Alois Albersdörfer bleibt Vorsteher der Jagdgenossen. In der Jahreshauptversammlung bestätigten die Waldbauern in geheimer Wahl im Amt. Sein Stellvertreter ist Hans Friedrich, Beisitzer sind Bernhard Stich und Alois Müller. Neuer Kassier ist Josef Scherm, als Schriftführer fungiert Siegfried Kastl. Die Kasse prüfen Oskar Kastner und Max Frank. Die Wahl leiteten Bürgermeister Günter Kopp und Oskar Kastner.

Uneins waren sich die Mitglieder bei der Verwendung des Jagdpachtschillings. Alois Albersdörfer schlug vor, den Betrag als Rücklage in der Kasse zu belassen. Gerhard Prechtl regte die Auszahlung an. Zwölf Jagdgenossen mit einer Fläche von 136 Hektar schlossen sich der Meinung des Vorstehers an, elf Jagdgenossen mit einer Fläche von 155,74 Hektar waren jedoch für die Auszahlung.

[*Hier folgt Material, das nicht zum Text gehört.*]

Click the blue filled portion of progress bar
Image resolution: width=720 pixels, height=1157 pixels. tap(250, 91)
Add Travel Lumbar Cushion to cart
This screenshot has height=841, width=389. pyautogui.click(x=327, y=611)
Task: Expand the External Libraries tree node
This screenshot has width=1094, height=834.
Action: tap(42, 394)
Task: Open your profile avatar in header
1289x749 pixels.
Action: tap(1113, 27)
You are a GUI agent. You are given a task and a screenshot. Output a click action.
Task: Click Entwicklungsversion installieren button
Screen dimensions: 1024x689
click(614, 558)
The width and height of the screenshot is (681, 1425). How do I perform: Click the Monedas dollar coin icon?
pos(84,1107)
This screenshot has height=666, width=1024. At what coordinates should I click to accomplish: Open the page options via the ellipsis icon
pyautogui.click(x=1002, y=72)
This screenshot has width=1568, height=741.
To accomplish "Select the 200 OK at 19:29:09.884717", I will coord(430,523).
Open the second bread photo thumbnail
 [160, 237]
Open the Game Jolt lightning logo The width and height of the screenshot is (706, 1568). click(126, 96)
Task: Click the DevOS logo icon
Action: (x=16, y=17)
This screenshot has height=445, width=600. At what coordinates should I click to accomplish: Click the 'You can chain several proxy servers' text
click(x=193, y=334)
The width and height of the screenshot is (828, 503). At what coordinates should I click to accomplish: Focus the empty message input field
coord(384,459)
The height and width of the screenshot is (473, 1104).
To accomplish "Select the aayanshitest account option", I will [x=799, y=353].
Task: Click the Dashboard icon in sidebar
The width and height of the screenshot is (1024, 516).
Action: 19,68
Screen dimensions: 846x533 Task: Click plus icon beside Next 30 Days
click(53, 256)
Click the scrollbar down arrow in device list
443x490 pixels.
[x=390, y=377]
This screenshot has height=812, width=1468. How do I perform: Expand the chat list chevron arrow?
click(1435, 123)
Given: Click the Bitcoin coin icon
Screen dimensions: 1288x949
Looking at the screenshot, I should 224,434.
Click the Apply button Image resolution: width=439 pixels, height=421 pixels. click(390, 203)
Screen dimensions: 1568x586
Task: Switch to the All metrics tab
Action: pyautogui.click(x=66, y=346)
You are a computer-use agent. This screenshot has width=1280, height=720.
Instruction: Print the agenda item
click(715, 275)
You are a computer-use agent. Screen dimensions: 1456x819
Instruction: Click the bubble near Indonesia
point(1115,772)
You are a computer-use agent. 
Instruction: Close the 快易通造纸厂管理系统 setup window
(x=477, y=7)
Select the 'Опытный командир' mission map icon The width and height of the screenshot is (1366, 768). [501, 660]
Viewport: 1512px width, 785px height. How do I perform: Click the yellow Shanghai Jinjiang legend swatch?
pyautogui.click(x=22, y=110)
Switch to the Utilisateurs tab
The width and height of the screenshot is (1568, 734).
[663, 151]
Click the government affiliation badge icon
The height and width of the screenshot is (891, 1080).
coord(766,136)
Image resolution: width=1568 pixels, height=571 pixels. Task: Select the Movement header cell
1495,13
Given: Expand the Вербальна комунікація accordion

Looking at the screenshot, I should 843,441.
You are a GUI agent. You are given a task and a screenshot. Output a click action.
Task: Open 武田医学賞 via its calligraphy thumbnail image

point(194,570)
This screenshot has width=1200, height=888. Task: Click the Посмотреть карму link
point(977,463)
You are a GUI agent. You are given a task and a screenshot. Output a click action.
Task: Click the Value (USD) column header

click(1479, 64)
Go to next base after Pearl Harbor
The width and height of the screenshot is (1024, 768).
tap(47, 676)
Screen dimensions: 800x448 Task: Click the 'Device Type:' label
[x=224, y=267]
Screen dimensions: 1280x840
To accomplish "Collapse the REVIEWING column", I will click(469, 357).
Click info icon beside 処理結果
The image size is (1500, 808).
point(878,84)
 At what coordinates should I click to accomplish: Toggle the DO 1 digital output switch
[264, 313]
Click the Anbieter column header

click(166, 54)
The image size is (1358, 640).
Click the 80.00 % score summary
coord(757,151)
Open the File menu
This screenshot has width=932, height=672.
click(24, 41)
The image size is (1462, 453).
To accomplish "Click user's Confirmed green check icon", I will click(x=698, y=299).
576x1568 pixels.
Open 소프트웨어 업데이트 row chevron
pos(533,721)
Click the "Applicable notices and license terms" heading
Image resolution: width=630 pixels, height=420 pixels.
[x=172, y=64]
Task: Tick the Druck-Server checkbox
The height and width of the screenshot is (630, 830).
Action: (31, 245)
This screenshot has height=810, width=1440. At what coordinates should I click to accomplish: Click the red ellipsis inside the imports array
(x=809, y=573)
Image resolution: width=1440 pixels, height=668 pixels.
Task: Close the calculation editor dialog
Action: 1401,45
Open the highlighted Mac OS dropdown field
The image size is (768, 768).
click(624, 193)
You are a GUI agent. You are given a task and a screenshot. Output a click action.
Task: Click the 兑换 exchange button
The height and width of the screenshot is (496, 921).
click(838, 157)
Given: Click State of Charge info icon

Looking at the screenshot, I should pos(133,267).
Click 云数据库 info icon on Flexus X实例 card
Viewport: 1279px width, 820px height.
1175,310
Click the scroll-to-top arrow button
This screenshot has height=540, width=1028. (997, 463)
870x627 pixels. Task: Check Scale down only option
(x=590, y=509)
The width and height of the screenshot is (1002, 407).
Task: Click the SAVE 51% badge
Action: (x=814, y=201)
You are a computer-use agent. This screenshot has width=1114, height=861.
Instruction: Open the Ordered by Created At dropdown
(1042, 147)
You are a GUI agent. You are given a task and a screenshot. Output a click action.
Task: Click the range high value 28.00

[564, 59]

Nach einer Gedenkminute für die Verstorbenen und dem Protokoll von Siegfried Kastl trug Albersdörfer in Vertretung den Kassenbericht vor. Er berichtete von einer zufriedenstellenden Finanzlage, was Kassenprüfer Oskar Kastner bestätigte.

Bürgermeister Günter Kopp gratulierte dem neuen Vorstand zur Wahl und wünschte viel Freude und Kraft bei den anstehenden Aufgaben. Die Hege und Pflege des Jagdgebietes, Einhaltung der Abschussquote und Vermeidung von Wildschäden sowie die partnerschaftliche Zusammenarbeit sei wichtig für eine funktionierende Gemeinschaft.

Um Schwarzwildschäden zukünftig entgegenzutreten, wurde vorgeschlagen, Verstänkerungsmittel einzusetzen. Auch die überproportionale Vergütung von Maisschäden wurde andiskutiert. Zum Schluss dankte der neue Jagdvorsteher den -pächtern für den Rehbraten und der Wirtin für die hervorragende Zubereitung.